The Jurist-in-Residence program demystifies the law by connecting the Concordia community and the public at large to some of the brightest minds in Canadian law through its event series and mentorship program.

Event Series

judge-morton-minc-024-620 Judge Morton Minc (left) with Supreme Court Justice Richard Wagner of the Supreme Court of Canada.

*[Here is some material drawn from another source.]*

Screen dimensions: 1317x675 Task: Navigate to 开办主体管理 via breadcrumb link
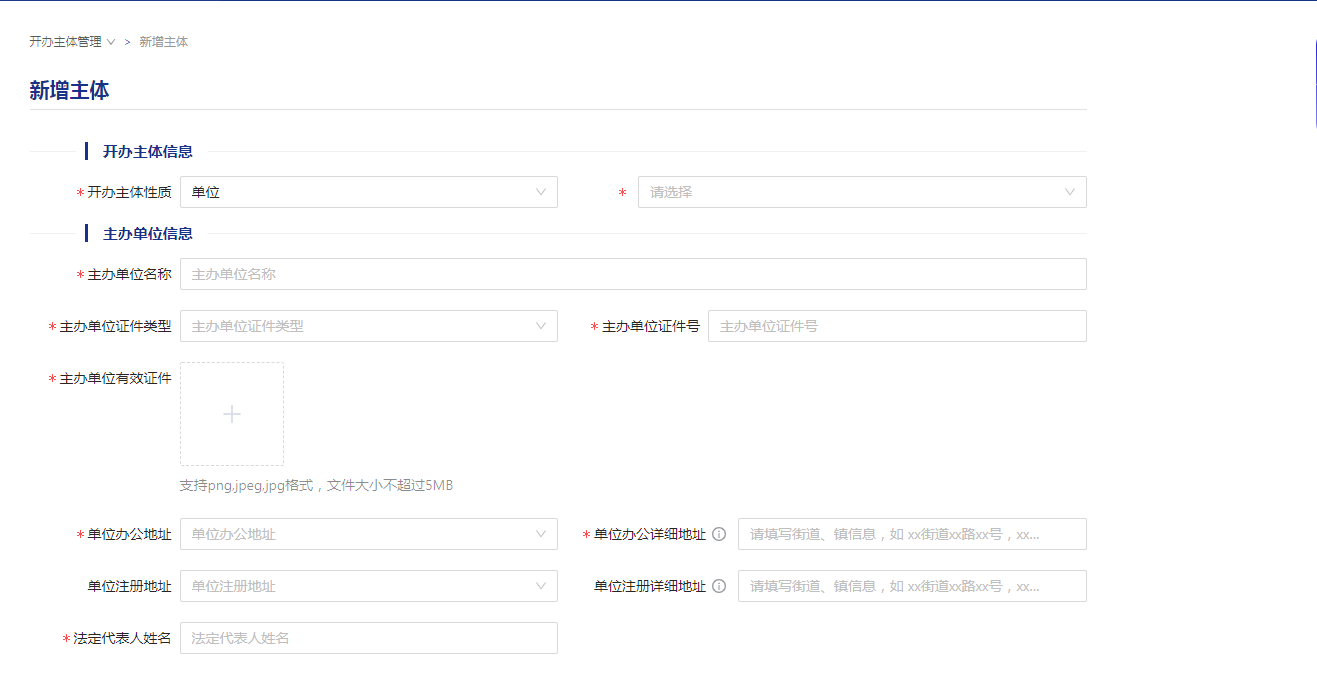tap(64, 42)
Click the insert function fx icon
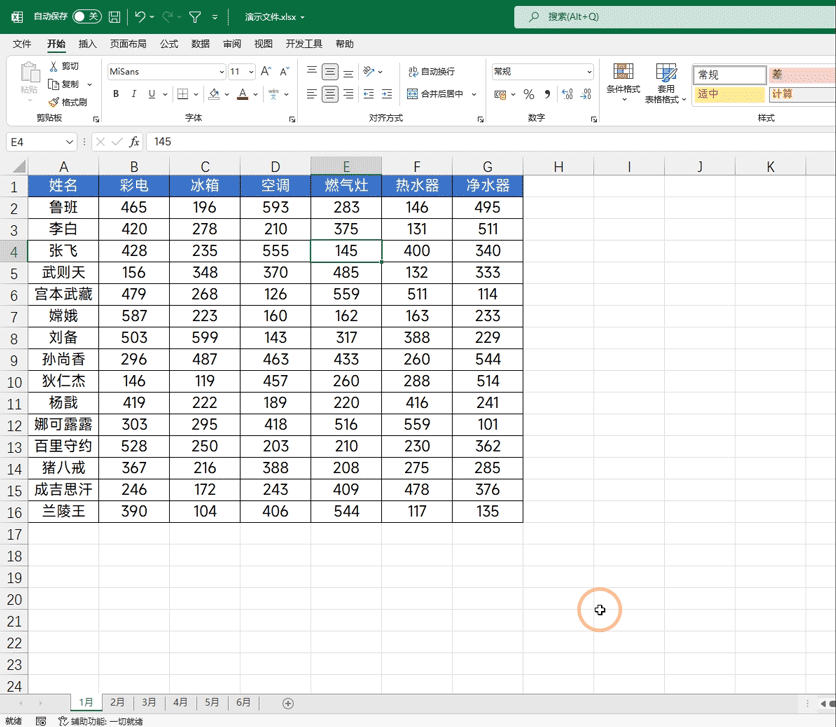This screenshot has height=727, width=836. 134,142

The event series welcomes distinguished figures in Quebec and Canadian law, from the Court of Appeal of Quebec to the Supreme Court of Canada, to spend an evening in conversation with Jurist-in-Residence Morton Minc. Following the conversation, the guest opens the floor to audience questions. This unprecedented access gives audiences a behind-the-scenes look into the minds of decision makers. Many of these events are officially recognized by the Barreau du Québec and all are open to everyone.


Mentorship

judge-morton-minc-019-460

For Law and Society students, the Jurist-in-Residence Mentorship program offers one-on-one time with Montreal lawyers. Mentors are assigned on a first come, first served basis. If you are in the Law and Society program and interested in learning more, contact the program's Administrative Assistant Alycia Manning.

These mentors are working lawyers who can offer guidance on:

  • The different career options in law
    • Civil, criminal, corporate
    • United Nations, UNESCO
  • How an understanding of the law can benefit you in any career
  • How to apply to law school
  • Access to networking events
  • Getting involved in the Court Observer Program, which features visits to the Municipal Court of Montreal, the Superior Court of Quebec and the Court of Appeal of Quebec.

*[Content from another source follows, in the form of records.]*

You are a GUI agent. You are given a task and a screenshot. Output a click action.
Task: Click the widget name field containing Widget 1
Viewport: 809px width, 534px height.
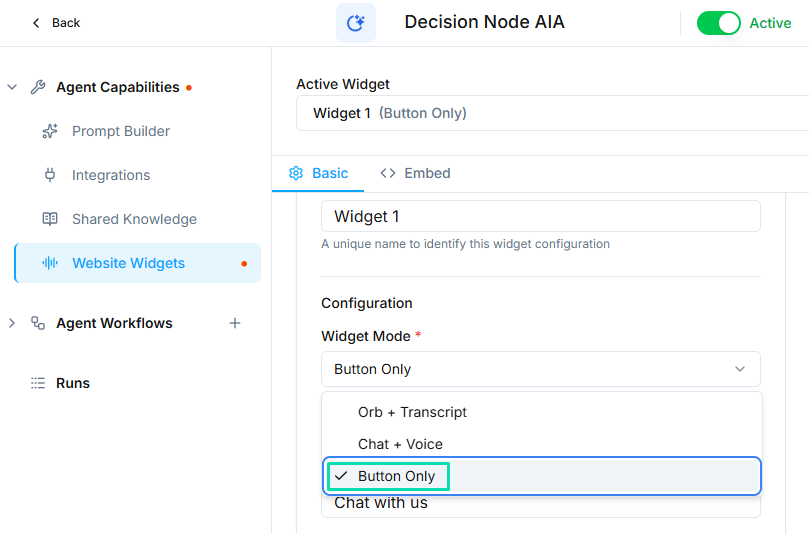point(540,216)
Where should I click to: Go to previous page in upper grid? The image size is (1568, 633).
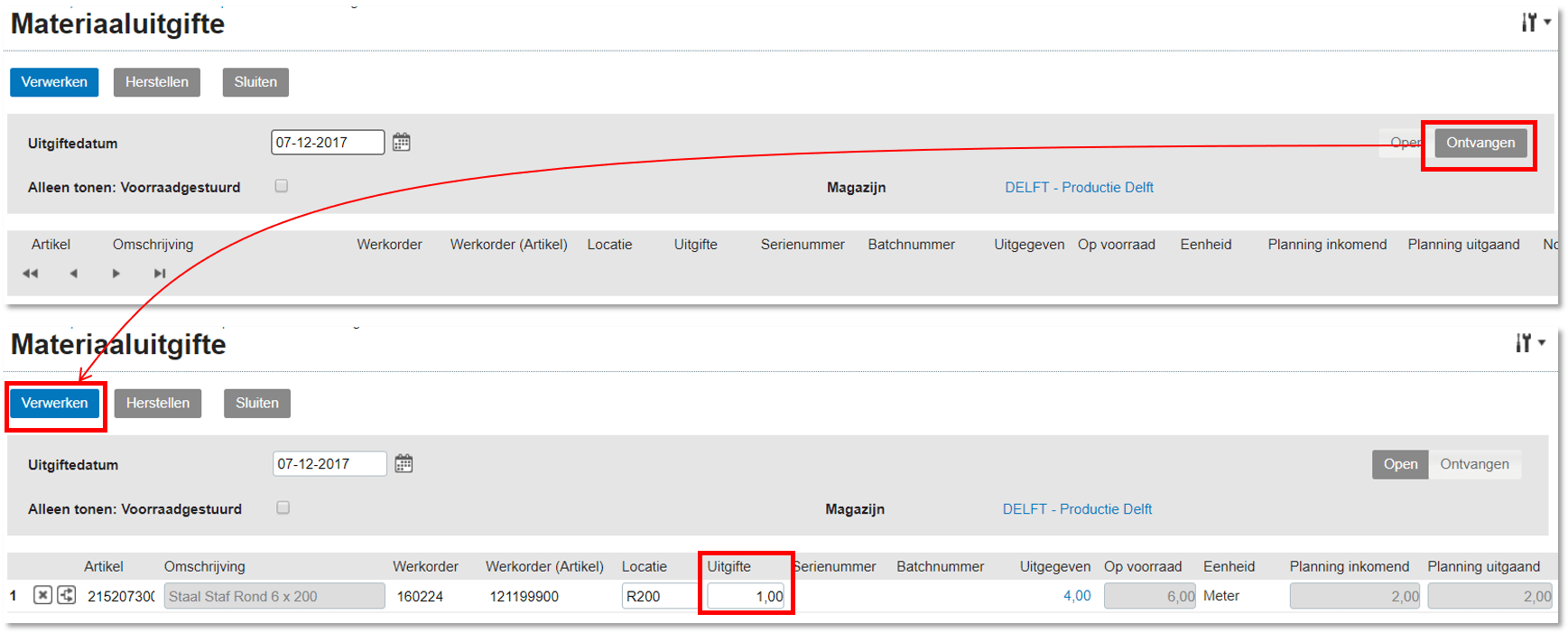73,274
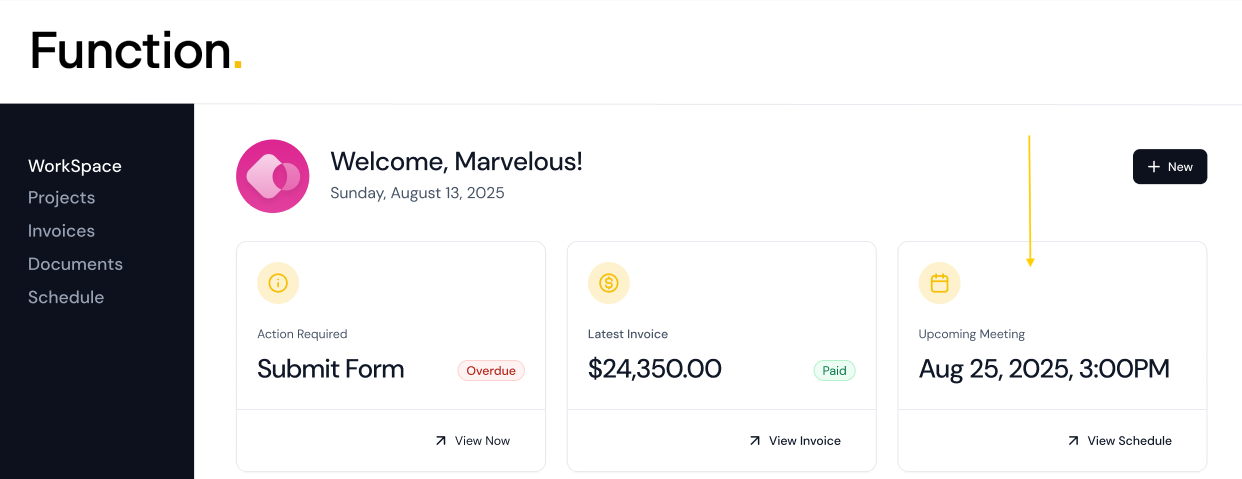The height and width of the screenshot is (479, 1242).
Task: Open Invoices from the sidebar
Action: click(62, 231)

About Morton Minc, Jurist-in-Residence

Judge Minc

Minc's career focus has been on social innovation in the court system. After obtaining an arts degree from Sir George Williams University (one of Concordia’s founding institutions) in 1967, Minc went on to study law at Université de Montréal, graduating in 1973.

He then entered private practice, where his work took him across the country and included lecturing at both Concordia and McGill. In 1993, he was appointed judge at the Municipal Court of Montreal, where he eventually became chief justice in 2009.

During his time as chief justice of the Montreal Municipal Court, Minc initiated and supported social programs for offenders with substance abuse problems, mental disorders or vagrancy. This work was acknowledged in 2014, when he was awarded the Prix de la justice du Québec. He was named to the Order of Canada and to the Order of Montreal in 2018.

Judge Minc’s appointment as Jurist-in-Residence at Concordia is the first appointment of its kind for any English university in Quebec.